Montana’s top five agricultural exports in 2008 were:

  • wheat and products -- $889 million
  • feeds and fodders -- $154 million
  • feed grains and products -- $85 million
  • vegetables and preparations -- $75 million
  • seeds – $18 million
  • World demand is increasing, but so is competition among suppliers. If Montana's farmers, ranchers, and food processors are to compete successfully for the export opportunities of the 21st century, they need fair trade and more open access to growing global markets.

    How Trade Agreements Benefit Montana Agriculture


    One of the nation’s top wheat producers, Montana benefited from limits set on subsidized wheat exports as a result of the Uruguay Round agreement. These limits influenced the European Union's decision to change its Common Agricultural Policy and ultimately lowered internal EU market prices to world price levels. Annual EU wheat exports dropped from 22 million tons to about 14 million tons as lower market prices stimulated domestic use. Meanwhile, annual EU wheat imports jumped from 1.5 million tons to 7 million tons as the levied margin of protection fell. This translates to an 11-percent reduction in global export competition and a 5.5-million-ton increase in EU wheat imports, a third of which is supplied by the United States.

    Montana, a feed corn producer, benefited under the NAFTA when Mexico converted its import licensing system for corn to a transitional tariff-rate quota that will remain in effect until 2008. Under this system, the volume of U.S. corn exports to Mexico has risen over 42 percent since 1994, reaching 120 million bushels valued at $585 million in 2002.
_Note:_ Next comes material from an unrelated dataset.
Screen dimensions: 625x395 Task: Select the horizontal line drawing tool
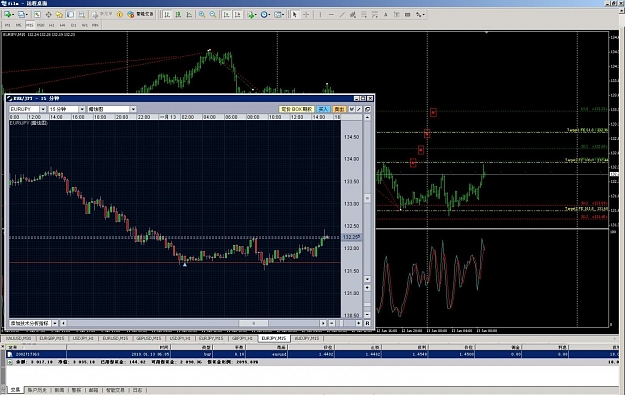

    Export Success Stories

    Montana’s lumber industry benefited from a wood-frame housing construction license signed between China’s Ministry of Construction and Tecsun (Suzhou) Homes Co., Ltd., a subsidiary of Federal Tecsun Inc., of the United States. The license helps builders avoid the bureaucratic red tape that was needed in the past to build wood-frame structures. The U.S. wood industry, through activities funded by USDA’s Market Access Program, participated extensively in China’s building code revision process over the last ten years to gain approval for residential wood-frame construction. The new code should create additional opportunities for exports of U.S. wood-frame construction materials.